*Problem to work on*: Rewrite the entries between the lines holding "Screen dimensions: 1400x862" and "[x=403, y=761]", inclusive, with "Instruction" replaced by "Command" and everything else left unchanged.

---------- Materials provided ----------

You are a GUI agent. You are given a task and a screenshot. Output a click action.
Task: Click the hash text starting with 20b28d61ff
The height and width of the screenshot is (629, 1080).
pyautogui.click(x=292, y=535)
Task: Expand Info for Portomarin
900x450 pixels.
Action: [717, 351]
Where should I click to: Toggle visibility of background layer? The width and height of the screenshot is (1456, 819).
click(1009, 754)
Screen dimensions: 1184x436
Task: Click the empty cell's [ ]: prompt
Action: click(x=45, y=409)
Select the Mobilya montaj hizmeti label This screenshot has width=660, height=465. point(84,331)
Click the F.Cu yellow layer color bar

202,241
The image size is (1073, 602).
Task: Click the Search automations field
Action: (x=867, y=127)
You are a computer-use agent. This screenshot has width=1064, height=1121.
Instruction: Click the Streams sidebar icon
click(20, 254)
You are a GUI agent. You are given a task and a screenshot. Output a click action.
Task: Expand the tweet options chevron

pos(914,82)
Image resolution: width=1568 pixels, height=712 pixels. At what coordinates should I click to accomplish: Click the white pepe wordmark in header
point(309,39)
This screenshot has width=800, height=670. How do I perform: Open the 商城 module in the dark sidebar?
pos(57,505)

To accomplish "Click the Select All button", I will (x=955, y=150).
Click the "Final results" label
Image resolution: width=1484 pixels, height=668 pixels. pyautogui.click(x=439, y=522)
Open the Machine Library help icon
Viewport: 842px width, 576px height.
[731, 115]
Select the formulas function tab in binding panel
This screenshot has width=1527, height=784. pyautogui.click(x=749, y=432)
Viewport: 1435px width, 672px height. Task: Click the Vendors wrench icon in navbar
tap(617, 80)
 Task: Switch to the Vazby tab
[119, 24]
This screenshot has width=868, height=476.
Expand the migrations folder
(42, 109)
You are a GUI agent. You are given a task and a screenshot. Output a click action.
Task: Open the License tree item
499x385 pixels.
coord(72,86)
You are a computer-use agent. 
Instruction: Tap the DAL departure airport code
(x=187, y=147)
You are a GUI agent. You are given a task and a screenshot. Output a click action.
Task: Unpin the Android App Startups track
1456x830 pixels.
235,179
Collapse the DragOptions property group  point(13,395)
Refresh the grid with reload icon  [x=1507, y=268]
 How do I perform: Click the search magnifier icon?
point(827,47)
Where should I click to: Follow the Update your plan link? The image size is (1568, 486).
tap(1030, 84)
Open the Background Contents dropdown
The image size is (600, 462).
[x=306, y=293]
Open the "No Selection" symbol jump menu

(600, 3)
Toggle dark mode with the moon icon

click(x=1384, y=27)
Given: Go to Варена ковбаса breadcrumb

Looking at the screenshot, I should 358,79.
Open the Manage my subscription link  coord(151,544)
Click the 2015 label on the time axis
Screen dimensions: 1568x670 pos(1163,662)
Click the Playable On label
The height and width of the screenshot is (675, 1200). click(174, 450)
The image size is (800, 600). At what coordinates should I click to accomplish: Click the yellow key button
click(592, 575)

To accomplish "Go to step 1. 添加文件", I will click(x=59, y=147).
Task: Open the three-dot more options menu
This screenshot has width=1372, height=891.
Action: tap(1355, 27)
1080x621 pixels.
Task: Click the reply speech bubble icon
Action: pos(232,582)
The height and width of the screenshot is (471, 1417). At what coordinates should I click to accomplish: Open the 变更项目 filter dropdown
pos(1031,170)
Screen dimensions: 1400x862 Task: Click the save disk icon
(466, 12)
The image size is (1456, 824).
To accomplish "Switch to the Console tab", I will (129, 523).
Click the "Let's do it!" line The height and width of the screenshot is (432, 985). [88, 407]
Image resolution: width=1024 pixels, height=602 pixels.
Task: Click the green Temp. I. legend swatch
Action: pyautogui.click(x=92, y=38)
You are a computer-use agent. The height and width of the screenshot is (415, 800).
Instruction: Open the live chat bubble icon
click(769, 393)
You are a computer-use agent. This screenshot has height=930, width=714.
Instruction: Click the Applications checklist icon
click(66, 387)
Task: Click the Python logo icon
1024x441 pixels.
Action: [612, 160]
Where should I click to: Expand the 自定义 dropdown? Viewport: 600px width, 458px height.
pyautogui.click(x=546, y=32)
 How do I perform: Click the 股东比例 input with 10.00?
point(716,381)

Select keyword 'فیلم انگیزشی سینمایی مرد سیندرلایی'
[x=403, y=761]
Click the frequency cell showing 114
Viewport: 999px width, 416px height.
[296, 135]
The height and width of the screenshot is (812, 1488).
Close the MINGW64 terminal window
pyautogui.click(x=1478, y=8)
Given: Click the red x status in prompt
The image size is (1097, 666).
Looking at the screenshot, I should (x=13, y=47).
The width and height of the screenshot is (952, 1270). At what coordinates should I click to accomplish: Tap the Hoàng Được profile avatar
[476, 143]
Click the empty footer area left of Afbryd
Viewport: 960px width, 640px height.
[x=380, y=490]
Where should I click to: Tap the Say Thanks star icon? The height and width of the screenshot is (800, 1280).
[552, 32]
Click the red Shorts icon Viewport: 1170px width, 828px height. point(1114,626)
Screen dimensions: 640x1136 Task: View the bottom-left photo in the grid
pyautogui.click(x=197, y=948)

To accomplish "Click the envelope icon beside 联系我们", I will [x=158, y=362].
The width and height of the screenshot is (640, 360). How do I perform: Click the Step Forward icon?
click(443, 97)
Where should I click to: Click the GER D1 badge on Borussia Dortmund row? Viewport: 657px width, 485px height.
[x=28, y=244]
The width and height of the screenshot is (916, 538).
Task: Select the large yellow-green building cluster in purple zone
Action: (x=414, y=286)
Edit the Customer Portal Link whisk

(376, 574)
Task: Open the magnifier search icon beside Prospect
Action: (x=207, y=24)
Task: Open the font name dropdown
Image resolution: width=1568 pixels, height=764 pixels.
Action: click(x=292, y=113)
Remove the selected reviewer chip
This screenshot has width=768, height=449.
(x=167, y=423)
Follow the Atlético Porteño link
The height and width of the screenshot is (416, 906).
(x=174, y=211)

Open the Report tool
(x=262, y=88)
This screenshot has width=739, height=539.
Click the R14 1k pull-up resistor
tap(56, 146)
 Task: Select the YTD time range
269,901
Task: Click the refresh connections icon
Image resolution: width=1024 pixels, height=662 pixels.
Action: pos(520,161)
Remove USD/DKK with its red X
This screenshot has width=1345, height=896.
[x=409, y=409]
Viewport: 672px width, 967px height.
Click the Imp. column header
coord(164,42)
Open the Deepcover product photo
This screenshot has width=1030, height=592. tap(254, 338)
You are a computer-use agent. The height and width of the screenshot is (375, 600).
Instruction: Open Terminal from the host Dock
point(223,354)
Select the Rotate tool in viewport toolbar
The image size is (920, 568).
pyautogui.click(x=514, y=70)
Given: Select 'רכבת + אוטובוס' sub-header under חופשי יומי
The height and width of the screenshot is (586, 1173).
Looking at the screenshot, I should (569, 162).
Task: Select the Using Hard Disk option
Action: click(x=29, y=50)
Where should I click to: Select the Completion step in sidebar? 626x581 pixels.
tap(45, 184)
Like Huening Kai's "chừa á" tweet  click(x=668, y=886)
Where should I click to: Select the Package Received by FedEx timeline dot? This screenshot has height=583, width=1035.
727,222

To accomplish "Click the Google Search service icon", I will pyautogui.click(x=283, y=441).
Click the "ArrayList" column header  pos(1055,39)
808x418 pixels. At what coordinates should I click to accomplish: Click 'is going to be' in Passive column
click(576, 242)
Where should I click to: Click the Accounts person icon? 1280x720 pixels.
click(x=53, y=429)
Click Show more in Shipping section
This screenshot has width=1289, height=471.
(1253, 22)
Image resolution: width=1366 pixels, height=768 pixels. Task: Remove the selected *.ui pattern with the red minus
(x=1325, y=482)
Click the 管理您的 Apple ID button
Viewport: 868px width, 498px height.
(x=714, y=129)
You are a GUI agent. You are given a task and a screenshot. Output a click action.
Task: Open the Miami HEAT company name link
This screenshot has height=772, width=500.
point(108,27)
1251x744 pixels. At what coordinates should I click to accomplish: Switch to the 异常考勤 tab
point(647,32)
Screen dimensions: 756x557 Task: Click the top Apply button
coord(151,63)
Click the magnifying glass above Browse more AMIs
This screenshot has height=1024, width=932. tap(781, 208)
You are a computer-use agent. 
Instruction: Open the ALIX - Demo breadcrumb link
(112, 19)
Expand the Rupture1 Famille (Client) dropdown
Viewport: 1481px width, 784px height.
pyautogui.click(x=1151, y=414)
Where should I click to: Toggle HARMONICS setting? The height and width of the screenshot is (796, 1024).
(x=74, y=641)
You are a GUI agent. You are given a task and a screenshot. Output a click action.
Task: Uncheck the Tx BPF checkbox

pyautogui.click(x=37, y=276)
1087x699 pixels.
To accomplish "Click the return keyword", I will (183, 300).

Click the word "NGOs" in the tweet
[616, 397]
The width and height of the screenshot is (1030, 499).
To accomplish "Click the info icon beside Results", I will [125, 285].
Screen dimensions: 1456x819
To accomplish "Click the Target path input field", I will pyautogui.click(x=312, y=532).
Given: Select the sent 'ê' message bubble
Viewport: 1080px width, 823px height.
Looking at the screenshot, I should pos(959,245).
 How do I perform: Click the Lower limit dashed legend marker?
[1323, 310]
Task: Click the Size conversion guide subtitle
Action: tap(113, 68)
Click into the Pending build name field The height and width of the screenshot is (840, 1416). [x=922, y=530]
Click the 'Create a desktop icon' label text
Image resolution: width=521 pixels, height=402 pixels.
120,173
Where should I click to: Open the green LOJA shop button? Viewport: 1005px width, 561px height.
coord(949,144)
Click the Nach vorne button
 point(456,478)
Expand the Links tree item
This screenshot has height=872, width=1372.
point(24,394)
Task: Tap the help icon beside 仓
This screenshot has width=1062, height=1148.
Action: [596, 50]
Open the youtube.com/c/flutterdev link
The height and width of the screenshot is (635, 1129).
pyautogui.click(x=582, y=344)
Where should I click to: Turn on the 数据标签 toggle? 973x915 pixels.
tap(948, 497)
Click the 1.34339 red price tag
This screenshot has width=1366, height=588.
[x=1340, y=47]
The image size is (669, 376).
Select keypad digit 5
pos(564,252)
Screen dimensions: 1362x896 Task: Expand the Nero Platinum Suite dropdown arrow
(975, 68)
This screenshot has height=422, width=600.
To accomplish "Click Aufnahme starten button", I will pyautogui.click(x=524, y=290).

----------

*Answer to the task*:
Screen dimensions: 1400x862 Task: Click the save disk icon
(466, 12)
The image size is (1456, 824).
To accomplish "Switch to the Console tab", I will (129, 523).
Click the "Let's do it!" line The height and width of the screenshot is (432, 985). [88, 407]
Image resolution: width=1024 pixels, height=602 pixels.
Task: Click the green Temp. I. legend swatch
Action: pyautogui.click(x=92, y=38)
You are a computer-use agent. The height and width of the screenshot is (415, 800).
Command: Open the live chat bubble icon
click(769, 393)
You are a computer-use agent. This screenshot has height=930, width=714.
Command: Click the Applications checklist icon
click(66, 387)
Task: Click the Python logo icon
1024x441 pixels.
Action: [612, 160]
Where should I click to: Expand the 自定义 dropdown? Viewport: 600px width, 458px height.
pyautogui.click(x=546, y=32)
 How do I perform: Click the 股东比例 input with 10.00?
point(716,381)

Select keyword 'فیلم انگیزشی سینمایی مرد سیندرلایی'
[x=403, y=761]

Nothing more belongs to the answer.